• Exercise goal: Can you rewrite the items below with "text input box" changed to "text field", keeping everything else the same and leaving out the pictures?
▶
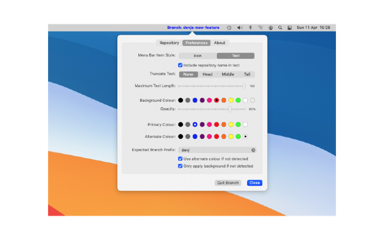Open Spotlight search magnifier icon
Viewport: 384px width, 240px height.
(x=280, y=28)
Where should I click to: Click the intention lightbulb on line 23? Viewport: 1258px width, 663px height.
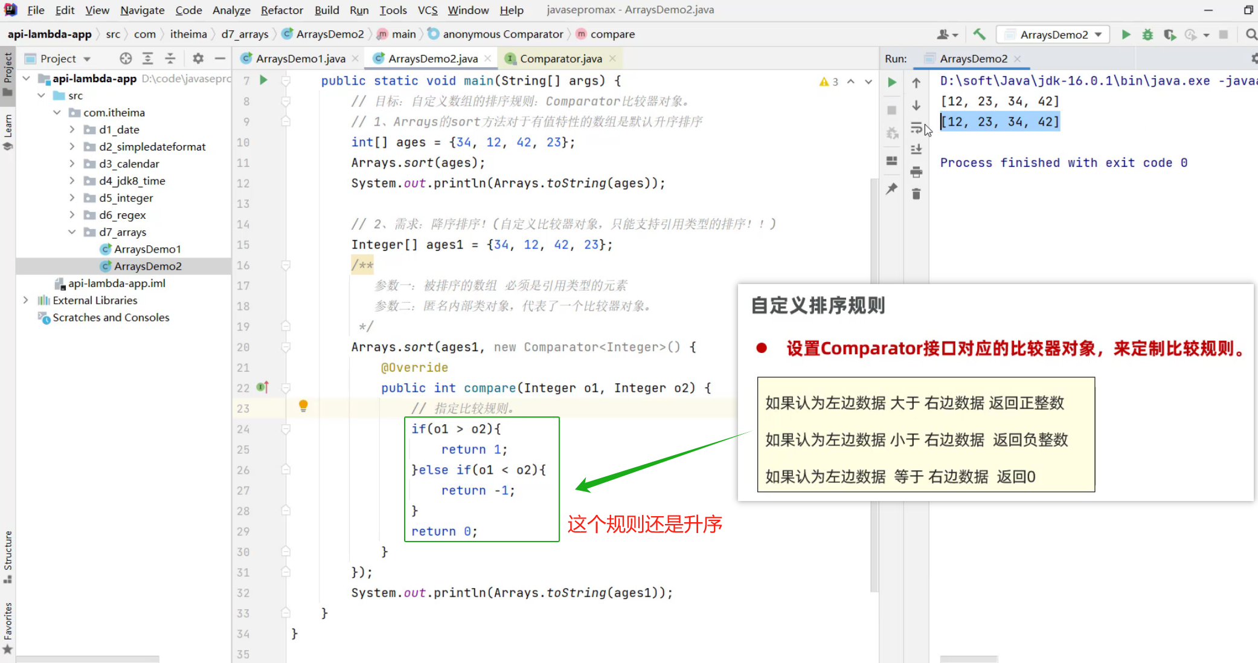click(303, 406)
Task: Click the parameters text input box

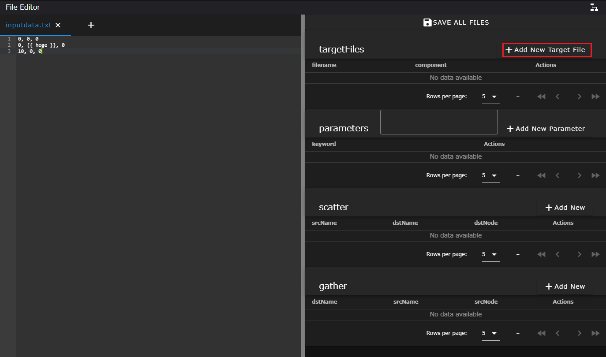Action: pos(438,122)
◀
• Output for this task:
Open Spotlight search magnifier icon
Viewport: 384px width, 240px height.
(x=280, y=28)
Where should I click to: Click the intention lightbulb on line 23? Viewport: 1258px width, 663px height.
click(303, 406)
Task: Click the parameters text field

Action: pos(438,122)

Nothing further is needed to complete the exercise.